5 February 2004
The Times of India
IC-814 case was most successful: Al-Qaeda
SIDDHARTH VARADARAJAN
TIMES NEWS NETWORK
NEW DELHI: "The hijacking of the Indian aircraft (IC-814) is one of the most famous, successful operations which the Mujahidin undertook to free some of the Mujahid prisoners," notes a manual titled 'Most Superior Fundamentals in the Art of Kidnapping Americans', translated from pro-al Qaeda website Al-Palsam.
Sketching the details of the operation — which culminated in Jaswant Singh (who was external affairs minister at the time) flying out to Kandahar with three terrorists, including Masood Azhar and Omar Sheikh, as co-passengers — the manual says: "Thank God, the shaykh (Masood Azhar) and some of his brethren were released, whereupon they arrived at Kandahar airport in an Indian airplane. With the departure from the territory of Afghanistan of the shaykh and his brothers, the phases of this successful, difficult operation were completed."
Azhar and Omar Sheikh went on to found the Jaish-e-Mohammed, one of the deadliest of terrorist groups operating inside Kashmir and Pakistan.
The December 13, 2001 attack on Parliament and the kidnapping and murder of Wall Street Journal reporter Daniel Pearl were both the handiwork of the JeM.
The IC-814 hijackers, the manual says approvingly, "were clearly able to lend greater prominence to their cause. The whole world began to deal with the Kashmir issue anew and according to a new perspective", while the Indian authorities "were afflicted with broken spiritedness, submissiveness and grovelling as they carried out the demands of the Mujahidin in front of the whole world".
The manual identifies three factors as key to the hijackers' success:
"Beforehand, the UAE (where the plane stopped for refuelling en route to Kandahar) had stated that the hijackers had been Sikh, and neither India nor any other state could learn of the identity of the kidnappers until after they announced their demands and their identity. And thus the secrecy through which the operation occurred had a great impact on the success which was on their side".
The choice of target (an Indian plane leaving Kathmandu) and the "place of negotiations", ie Kandahar under Taliban control.
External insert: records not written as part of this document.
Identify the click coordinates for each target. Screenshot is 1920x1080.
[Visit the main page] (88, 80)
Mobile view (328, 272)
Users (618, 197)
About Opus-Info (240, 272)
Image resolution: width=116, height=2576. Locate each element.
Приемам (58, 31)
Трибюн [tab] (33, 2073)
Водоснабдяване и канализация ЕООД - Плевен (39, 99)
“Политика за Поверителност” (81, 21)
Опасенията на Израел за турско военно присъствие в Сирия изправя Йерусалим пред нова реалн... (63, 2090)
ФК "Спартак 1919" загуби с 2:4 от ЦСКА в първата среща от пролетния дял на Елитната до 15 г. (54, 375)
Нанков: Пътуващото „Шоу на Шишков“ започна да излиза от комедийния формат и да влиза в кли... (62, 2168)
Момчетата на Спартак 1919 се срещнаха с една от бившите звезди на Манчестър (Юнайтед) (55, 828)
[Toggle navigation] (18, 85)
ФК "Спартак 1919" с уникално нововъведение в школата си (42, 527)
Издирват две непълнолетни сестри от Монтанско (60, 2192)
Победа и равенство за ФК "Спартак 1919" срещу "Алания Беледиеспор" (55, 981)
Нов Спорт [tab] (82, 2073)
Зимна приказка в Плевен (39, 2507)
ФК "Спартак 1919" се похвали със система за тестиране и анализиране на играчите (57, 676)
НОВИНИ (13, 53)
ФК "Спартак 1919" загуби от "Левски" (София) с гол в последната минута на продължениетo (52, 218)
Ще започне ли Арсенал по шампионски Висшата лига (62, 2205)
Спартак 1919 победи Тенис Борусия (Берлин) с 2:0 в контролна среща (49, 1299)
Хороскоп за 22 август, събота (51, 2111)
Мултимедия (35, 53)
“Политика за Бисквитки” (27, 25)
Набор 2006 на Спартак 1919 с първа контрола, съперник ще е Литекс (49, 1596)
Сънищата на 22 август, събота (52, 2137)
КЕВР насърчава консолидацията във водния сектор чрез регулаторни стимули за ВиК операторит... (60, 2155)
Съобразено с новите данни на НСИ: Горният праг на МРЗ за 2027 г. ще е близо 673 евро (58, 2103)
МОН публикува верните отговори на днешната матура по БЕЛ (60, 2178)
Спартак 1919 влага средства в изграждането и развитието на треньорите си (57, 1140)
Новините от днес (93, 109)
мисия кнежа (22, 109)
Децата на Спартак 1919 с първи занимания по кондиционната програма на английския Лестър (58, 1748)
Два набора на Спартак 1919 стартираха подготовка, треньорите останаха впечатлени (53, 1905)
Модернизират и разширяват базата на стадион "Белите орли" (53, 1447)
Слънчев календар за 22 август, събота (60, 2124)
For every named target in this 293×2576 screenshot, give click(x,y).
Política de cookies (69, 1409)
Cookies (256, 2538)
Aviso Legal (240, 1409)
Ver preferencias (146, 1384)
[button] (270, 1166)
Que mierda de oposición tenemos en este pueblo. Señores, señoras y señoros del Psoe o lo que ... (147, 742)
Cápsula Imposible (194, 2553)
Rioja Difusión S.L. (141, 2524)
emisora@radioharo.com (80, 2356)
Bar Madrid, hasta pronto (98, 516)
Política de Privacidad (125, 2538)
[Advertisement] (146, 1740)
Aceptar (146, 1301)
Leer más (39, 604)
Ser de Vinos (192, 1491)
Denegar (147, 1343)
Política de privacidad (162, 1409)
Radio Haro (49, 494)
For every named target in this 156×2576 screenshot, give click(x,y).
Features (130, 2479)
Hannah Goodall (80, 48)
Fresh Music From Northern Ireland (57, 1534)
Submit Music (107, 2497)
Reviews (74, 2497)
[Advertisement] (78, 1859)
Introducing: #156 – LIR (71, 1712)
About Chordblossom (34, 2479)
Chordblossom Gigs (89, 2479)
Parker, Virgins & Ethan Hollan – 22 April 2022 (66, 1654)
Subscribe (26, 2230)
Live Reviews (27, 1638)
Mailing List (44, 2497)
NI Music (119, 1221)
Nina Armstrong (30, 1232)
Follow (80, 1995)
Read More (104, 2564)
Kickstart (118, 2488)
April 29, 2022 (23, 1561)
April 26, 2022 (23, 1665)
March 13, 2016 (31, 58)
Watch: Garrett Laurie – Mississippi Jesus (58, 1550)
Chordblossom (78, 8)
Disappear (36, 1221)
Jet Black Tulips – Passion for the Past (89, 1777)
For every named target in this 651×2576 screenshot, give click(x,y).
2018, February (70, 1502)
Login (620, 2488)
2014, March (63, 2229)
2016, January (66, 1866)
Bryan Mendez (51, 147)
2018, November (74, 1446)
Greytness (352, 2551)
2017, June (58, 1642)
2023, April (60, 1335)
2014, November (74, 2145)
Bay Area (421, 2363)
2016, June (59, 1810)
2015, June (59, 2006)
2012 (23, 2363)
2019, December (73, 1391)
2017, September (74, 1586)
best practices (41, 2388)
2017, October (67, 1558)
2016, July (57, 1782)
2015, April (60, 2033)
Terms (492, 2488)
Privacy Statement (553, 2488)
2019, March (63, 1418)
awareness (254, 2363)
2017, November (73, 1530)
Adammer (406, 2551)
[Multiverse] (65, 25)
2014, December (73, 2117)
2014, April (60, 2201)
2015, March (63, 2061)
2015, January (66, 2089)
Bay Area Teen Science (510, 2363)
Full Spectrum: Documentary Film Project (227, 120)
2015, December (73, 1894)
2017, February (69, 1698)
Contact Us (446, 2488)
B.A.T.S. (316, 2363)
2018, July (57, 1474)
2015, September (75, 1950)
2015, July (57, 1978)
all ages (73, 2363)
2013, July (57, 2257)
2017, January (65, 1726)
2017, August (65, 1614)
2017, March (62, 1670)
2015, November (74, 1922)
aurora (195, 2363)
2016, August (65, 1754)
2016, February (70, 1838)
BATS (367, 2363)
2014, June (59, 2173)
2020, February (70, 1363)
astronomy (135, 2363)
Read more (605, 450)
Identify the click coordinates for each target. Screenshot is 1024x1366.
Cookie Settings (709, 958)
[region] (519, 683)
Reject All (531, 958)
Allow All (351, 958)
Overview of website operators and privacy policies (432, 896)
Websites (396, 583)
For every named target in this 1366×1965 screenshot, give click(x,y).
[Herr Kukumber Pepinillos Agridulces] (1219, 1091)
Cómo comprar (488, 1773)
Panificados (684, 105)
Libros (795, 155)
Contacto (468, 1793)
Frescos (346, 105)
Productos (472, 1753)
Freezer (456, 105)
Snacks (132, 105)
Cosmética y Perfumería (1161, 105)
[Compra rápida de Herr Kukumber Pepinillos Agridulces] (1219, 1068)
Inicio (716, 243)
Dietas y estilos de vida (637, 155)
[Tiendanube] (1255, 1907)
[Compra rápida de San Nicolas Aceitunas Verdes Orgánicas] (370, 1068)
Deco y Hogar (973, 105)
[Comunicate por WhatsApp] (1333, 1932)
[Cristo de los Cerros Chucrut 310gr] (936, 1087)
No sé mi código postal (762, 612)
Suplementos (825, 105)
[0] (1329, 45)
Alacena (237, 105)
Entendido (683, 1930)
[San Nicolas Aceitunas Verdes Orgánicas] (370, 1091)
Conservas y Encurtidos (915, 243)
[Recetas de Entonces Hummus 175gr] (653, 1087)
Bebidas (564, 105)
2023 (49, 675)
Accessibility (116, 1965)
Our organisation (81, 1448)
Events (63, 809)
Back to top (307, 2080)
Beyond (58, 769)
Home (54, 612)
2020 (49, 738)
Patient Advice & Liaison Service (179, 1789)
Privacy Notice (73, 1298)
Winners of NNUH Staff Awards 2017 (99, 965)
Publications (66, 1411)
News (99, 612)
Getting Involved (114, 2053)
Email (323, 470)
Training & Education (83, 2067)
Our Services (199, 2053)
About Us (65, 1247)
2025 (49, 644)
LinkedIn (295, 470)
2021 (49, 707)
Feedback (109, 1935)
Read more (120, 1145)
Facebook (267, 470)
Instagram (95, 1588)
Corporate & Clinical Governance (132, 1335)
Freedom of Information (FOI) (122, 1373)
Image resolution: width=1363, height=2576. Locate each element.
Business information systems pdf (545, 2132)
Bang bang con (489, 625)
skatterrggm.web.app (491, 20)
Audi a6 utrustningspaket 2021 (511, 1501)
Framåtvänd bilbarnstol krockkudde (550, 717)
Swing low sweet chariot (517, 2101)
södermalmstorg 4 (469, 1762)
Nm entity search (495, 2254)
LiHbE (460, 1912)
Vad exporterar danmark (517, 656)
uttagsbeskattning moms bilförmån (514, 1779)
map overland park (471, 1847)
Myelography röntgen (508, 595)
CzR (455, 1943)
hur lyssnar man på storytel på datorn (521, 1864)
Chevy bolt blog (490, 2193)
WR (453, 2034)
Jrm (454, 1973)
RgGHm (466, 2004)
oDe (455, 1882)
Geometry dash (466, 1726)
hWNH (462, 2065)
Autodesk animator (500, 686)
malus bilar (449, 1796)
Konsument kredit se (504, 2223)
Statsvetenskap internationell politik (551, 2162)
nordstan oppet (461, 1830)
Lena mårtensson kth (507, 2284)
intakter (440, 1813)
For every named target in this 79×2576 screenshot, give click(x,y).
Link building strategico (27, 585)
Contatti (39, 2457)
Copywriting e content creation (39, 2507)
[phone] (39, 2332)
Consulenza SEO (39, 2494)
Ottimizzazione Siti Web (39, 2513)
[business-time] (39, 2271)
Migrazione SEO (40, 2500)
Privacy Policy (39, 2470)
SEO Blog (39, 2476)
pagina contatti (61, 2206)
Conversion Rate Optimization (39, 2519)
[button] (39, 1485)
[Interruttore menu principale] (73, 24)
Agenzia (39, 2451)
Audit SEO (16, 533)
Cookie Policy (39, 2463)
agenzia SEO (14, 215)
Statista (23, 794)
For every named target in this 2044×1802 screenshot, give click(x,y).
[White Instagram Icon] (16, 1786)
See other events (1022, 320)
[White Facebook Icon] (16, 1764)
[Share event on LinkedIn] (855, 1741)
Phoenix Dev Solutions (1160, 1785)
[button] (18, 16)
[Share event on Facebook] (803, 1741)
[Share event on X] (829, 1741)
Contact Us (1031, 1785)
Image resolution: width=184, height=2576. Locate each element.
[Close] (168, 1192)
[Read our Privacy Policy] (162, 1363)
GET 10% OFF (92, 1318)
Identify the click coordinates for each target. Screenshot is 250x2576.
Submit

"Yet, the greatest success in the matter was the speed of decision-making and resoluteness in the event, when the Indian forces delayed in supplying fuel."
The last is a reference to the hijackers' decision to stab 27-year-old passenger Rupin Katyal and take-off from Amritsar before the plane could be refuelled because they feared a rescue operation.
Though the manual's language and specifics suggest it is intended for use mainly by Palestinians against Israel, the reference to the hijacking of IC-814 could possibly reflect a shift in Islamist attitudes towards India on the question of Kashmir.
It could, of course, also be the product of Israeli psychological operations aimed at getting New Delhi to make common cause with Tel Aviv on the Palestine issue.
Indian intelligence officials say the manual is proof of the interlinkages that exist across extremist groups worldwide.
"These groups have individual identities and localised agendas and causes, but there are linkages too", an official told The Times of India. "Anyone who tries to go deep into these links, who tries to investigate the relationships, like Daniel Pearl tried to do, they stop".
Intriguingly, the reference to IC-814 — and to kidnapping Americans in the title of the manual — also suggests the involvement of Omar Sheikh in its authorship.
The document is merely signed 'Hekmatyar', an obvious pseudonym. Before he became notorious for the Pearl killing, Omar Sheikh had been imprisoned in India on the charge of kidnapping Americans.